[Interface element records]
==================================================
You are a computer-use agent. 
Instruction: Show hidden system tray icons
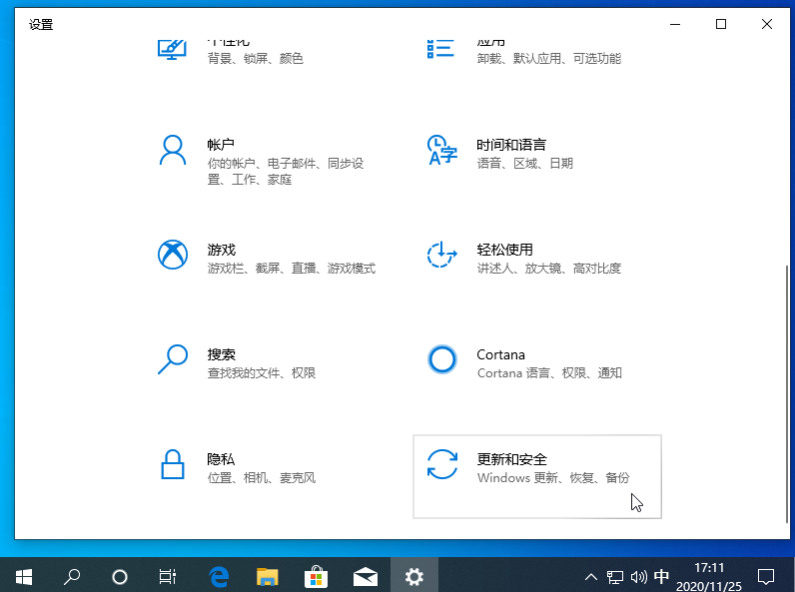click(x=590, y=576)
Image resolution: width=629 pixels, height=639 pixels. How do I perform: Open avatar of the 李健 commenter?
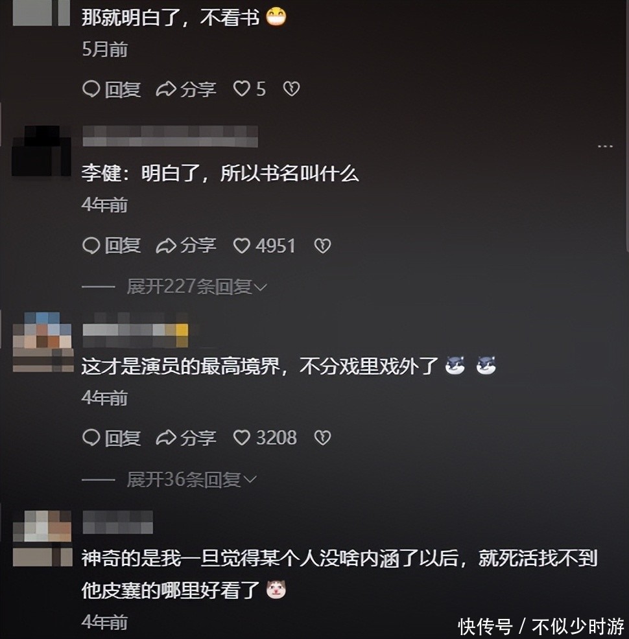coord(42,151)
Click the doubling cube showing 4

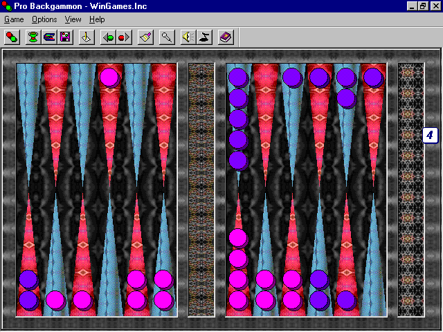(x=430, y=136)
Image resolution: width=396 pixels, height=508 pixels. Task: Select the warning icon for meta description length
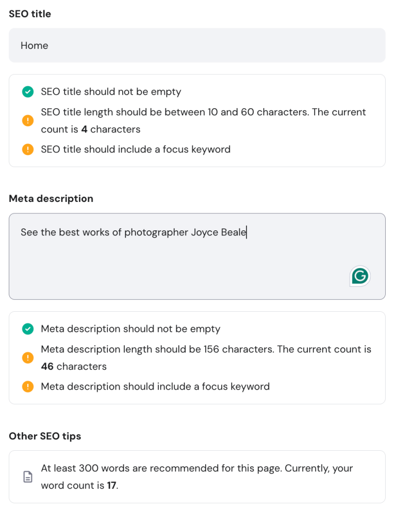click(x=27, y=358)
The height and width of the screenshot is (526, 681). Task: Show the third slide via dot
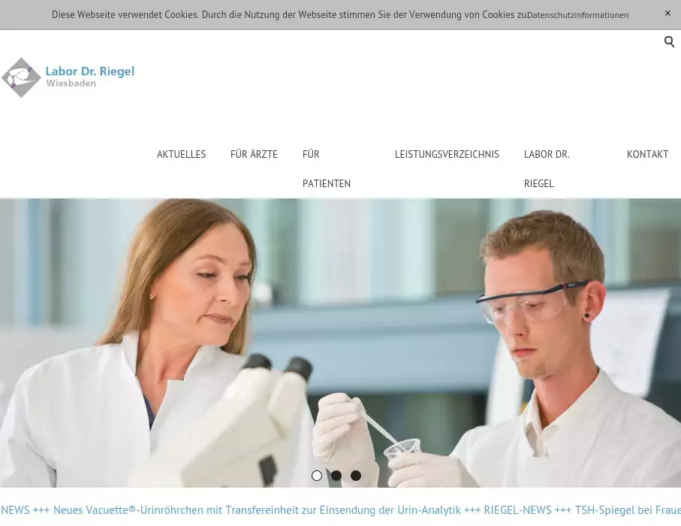click(x=356, y=476)
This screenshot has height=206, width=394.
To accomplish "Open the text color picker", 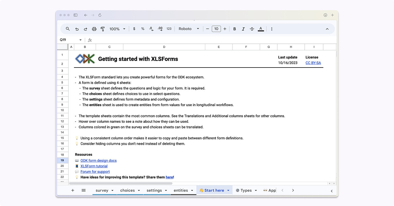I will pos(261,29).
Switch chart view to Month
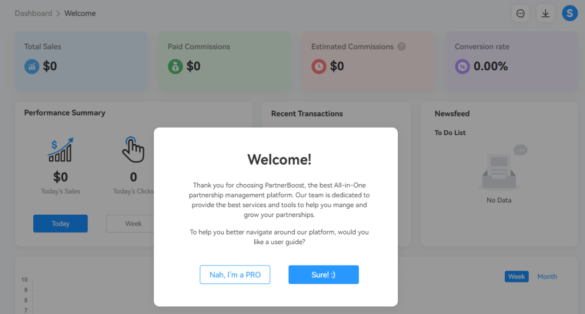 click(547, 276)
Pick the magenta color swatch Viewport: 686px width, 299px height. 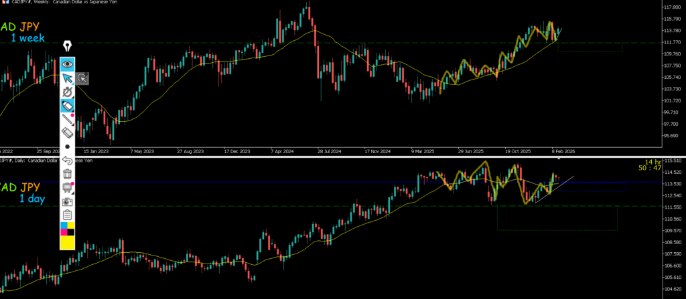(64, 232)

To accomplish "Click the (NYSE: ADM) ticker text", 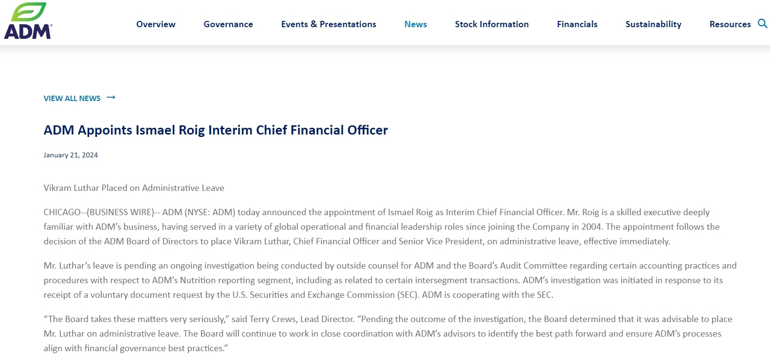I will [x=210, y=212].
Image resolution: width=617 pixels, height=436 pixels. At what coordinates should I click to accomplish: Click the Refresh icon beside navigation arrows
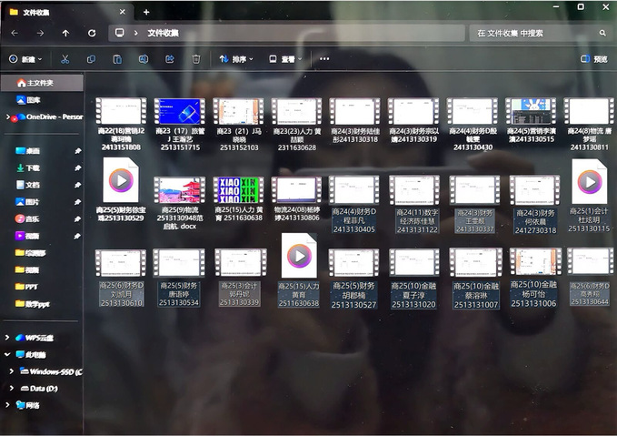click(x=92, y=33)
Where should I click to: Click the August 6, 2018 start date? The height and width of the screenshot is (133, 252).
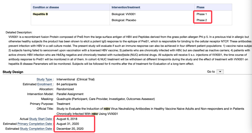[x=67, y=119]
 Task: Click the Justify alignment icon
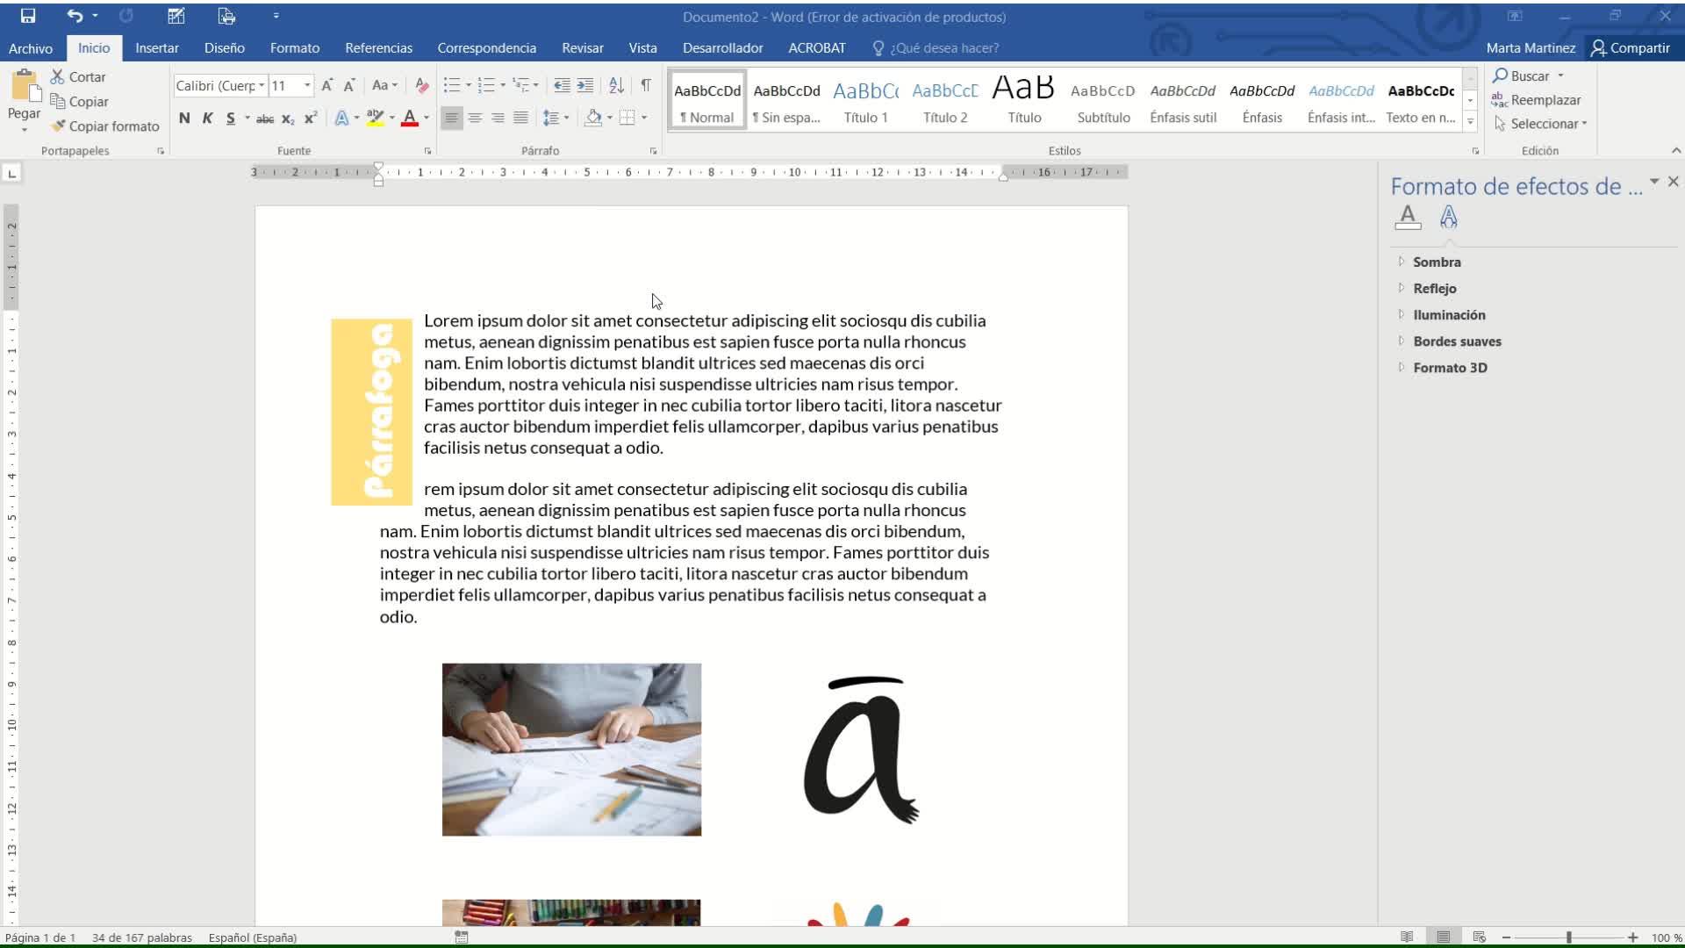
==================================================
### STATED TASK
Collect every line above that contains the word "screenshot".

### RESPONSE TO THIS TASK
The height and width of the screenshot is (526, 681). Task: Show the third slide via dot
This screenshot has height=206, width=394.
Where should I click to: Click the August 6, 2018 start date? The height and width of the screenshot is (133, 252).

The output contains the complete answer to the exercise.